IBM Cloud Docs
Performance

Performance

IBM Cloud® Messages for RabbitMQ deployments can be both manually scaled to your usage, or configured to autoscale under certain resource conditions. When you are tuning the performance of your deployment, consider a few factors.

Monitoring your deployment

Messages for RabbitMQ deployments offer an integration with the IBM Cloud® Monitoring service for basic monitoring of resource usage on your deployment. Many of the available metrics, like disk usage and IOPS, are presented to help you configure autoscaling on your deployment. Observing trends in your usage and configuring the autoscaling to respond to them can help alleviate performance problems before your databases become unstable due to resource exhaustion.

RabbitMQ Memory Usage

RabbitMQ provides a robust breakdown of memory usage, which can provide you information on how memory resources are allocated and being used in your deployment. Most notably, connections, queue mirrors, and accumulated messages all use memory.
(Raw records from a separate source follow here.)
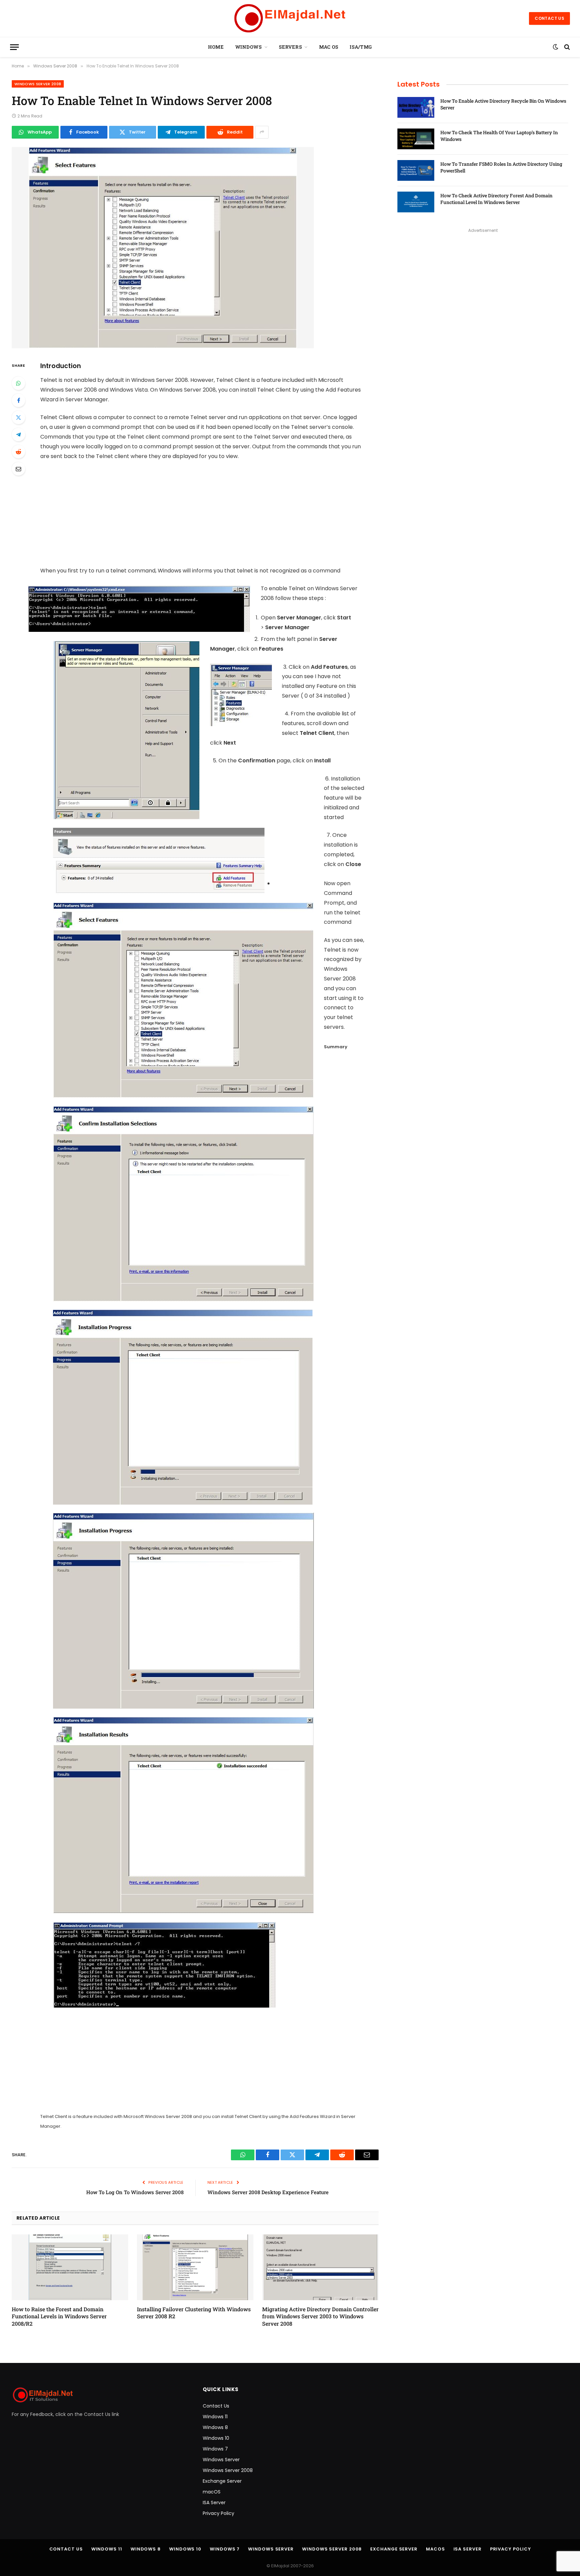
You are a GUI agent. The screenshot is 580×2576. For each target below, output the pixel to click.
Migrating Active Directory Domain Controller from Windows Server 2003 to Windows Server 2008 (320, 2316)
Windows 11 (215, 2416)
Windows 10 (216, 2438)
If your use-case calls for many open connections at a time, you might want to look into increasing memory. Likewise, if you have queues that contain only transient messages that don't need replication, you can bring down memory usage by adjusting their mirroring policy. Changes to mirroring policy, where messages have fewer or no mirrors, can cause messages to be deleted on node restarts and those messages are gone forever.
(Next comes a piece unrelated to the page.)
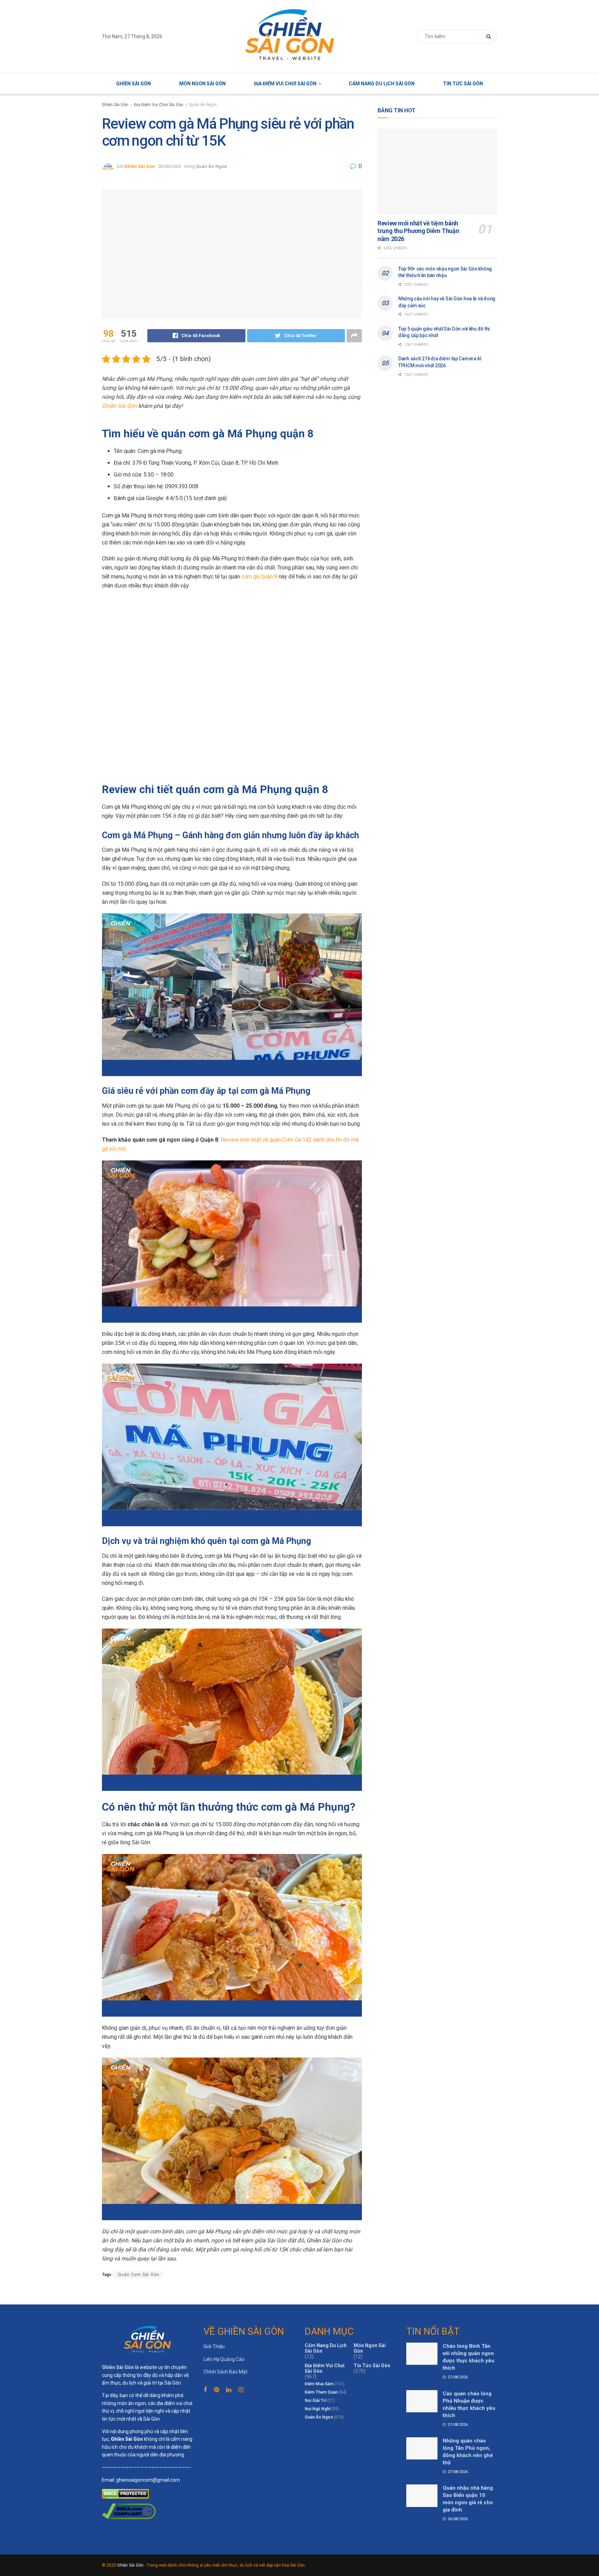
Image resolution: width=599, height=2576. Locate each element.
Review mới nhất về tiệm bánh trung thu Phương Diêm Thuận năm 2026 (418, 231)
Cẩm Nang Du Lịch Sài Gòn (382, 83)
Occasionally, RabbitMQ can experience memory spikes. Specifically, with Messages for RabbitMQ deployments, updates and maintenance where we restart or delete a node causes memory usage to increase to resync the restarted or new node. If your RabbitMQ consistently uses a high percentage of its available memory, one of these spikes can run your deployment out of memory and cause it to crash. It is a good idea to scale your memory so that it can accommodate resyncing a node.

RabbitMQ Memory Alarms

By default, when the RabbitMQ server uses above 40% of the available RAM, it raises a memory alarm and blocks incoming messages from publishers. The memory alarm is cleared if consumers use enough of the messages or the messages are moved to disk. Once the memory alarm is cleared normal service resumes, and the publishers are unblocked. Note that this does not prevent the RabbitMQ server from using more than 40% of the allocated memory, it is merely the point at which publishers are throttled. For more information, see RabbitMQ documentation.

RabbitMQ Disk Alarms

By default, when the RabbitMQ server detects that free disk space has dropped below a certain threshold, it raises a disk alarm. The threshold for Messages for RabbitMQ is 80% of your deployment's disk size. The alarm blocks incoming messages from publishers and prevents messages in memory from being written to disk. The alarm is cluster-wide so if disk space on one node gets too low, the alarm blocks on all nodes. To clear the alarm, either messages that have been written to disk need to be consumed and that space is reclaimed, or scale your deployment to a larger disk size.

More information about memory alarms can be found in the RabbitMQ documentation.

Disk IOPS

The number of input/output operations per second (IOPS) is limited by the type of storage volume that is being used. Storage volumes for Messages for RabbitMQ deployments are provisioned on Block Storage Endurance Volumes in the 10 IOPS per GB tier. IOPS limits can affect RabbitMQ message throughput and storage operations. Reaching these limits can cause disk to fall behind on reclaiming space after messages are consumed, leading to disk alarms and publisher throttling until activity slows down. You can increase the number IOPS available to your deployment by increasing disk space.

Quorum Queues

High-availability can be managed with quorum queues. Using quorum queues impacts performance; it needs more memory and disk space for the WAL that it uses to maintain state for operations. It also needs more disk I/O as it persists all data on disk. If you have implemented quorum queues, or are considering them, the RabbitMQ documentation has a good write-up of their effect on both resource use and performance.

RabbitMQ Alarm Monitoring

When a disk or memory alarm is triggered, RabbitMQ emits a connection.blocked notification to publishing connections. Many drivers support the protocol necessary to catch the notification so you can design your application to respond to RabbitMQ alarms.

You can also monitor alarms from the RabbitMQ HTTP API. Use the GET /api/nodes endpoints, and look for mem_alarm and disk_free_alarm in the response.

For more checks related to memory alarms, you can gather information that is related to a single node's memory by using the GET /api/nodes/{node}/memory endpoint.

Standard Health Checks

The RabbitMQ HTTP API provides a couple of health check endpoints to verify the state of the RabbitMQ nodes in your deployment.

Health checks consume system resources. For smaller, less busy deployments, the health check shouldn't take long to give you a response. Larger deployments, or deployments under load, can take some time to return results.